A 65 year old woman presents with a fleshy pink nodule on the bulbar conjunctiva.
The nodule is biopsied and the H and E is shown (figure 1).
The tumour showed nuclear pleomorphism and mitotic activity at higher power (not shown) and exhibited an infiltrative morphology.
Figure 2 is a cytokeratin immunostain.
Figure 3 is a GCDFP-15 immunostain.
1. What is the likeliest diagnosis and what further enquiries can be made?
This patient had a mastectomy for breast carcinoma some years previous. This conjunctival biopsy shows metastatic breast carcinoma to the bulbar conjunctiva. The tumour was positive for ER receptor as well.

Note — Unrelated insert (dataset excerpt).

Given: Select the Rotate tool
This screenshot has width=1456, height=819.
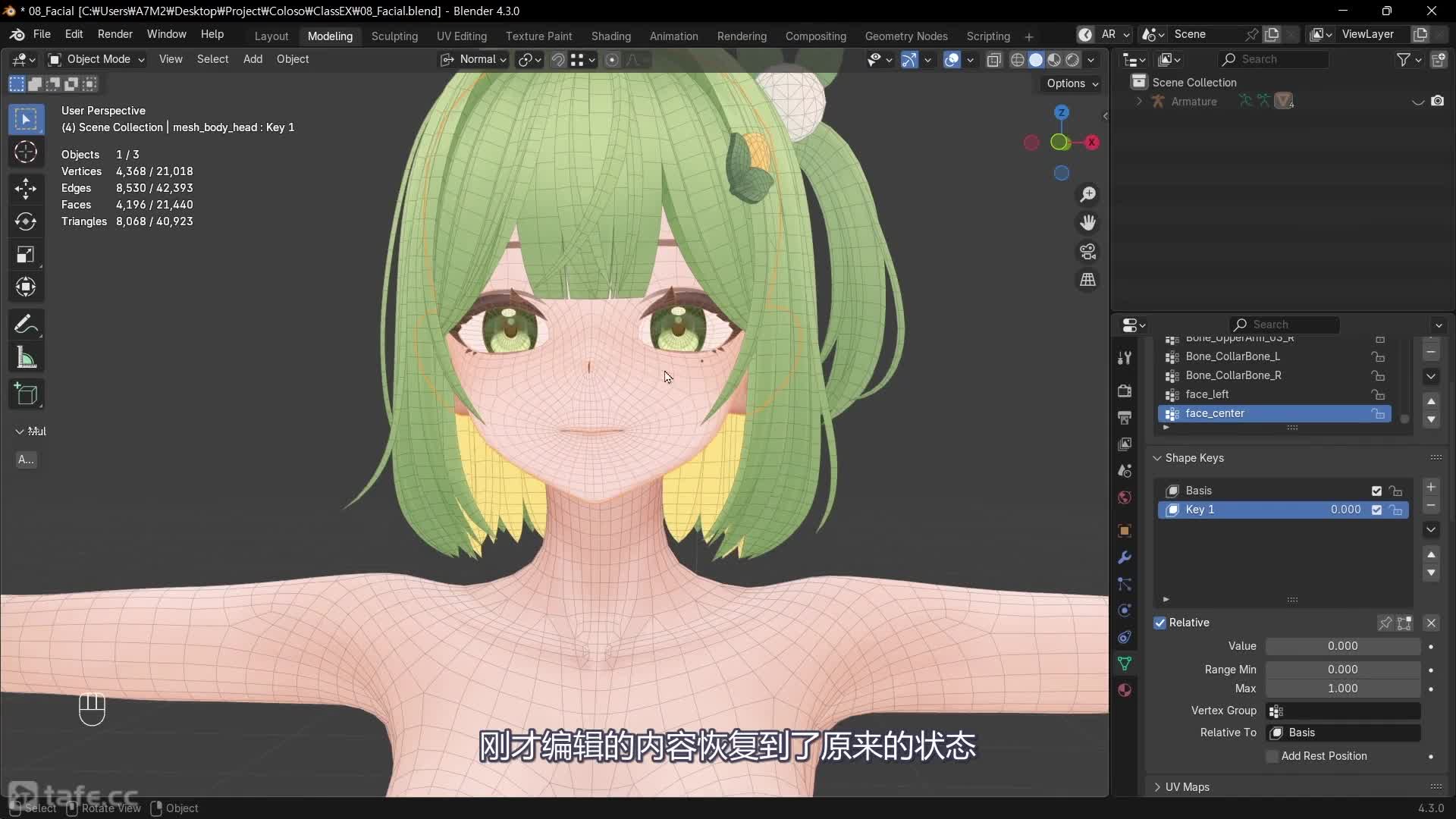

Metastatic deposits to conjunctiva are rare. In a previous study involving the review of 2455 conjunctival lesions only one was a conjunctival metastasis 1 In a second study examining 10 patients with conjunctival metastases, the primary tumours were from the breast, lung, larynx and skin (melanoma) with one of indeterminate origin 2. In all 10 cases, the primary tumour had been diagnosed before the conjunctival presentation 2. Only in one case has the conjunctival metastasis been the initial manifestation of the systemic malignancy 3. Conjunctival metastases often present with a rapidly growing, fixed, fleshy nodule, with episcleral and conjunctival feeder vessels 2.
1. Grossniklaus HE, Green WR, Luckenbach M, Chan CC. Conjunctival lesions in adults: a clinical and histopathological review. Cornea 1987; 6; 78-106
2. Kiratli H, Shields CL, Shields JA, DePotter P. Metastatic tumours to the conjunctiva: a report of 10 cases. Br J Ophthalmol 1996; 80; 5-8.
3. Shields JA, Gunduz K, Shields CL, et al. Conjunctival metastasis as the initial manifestation of lung cancer. Am J Ophthalmol. 1997;124; 399-400.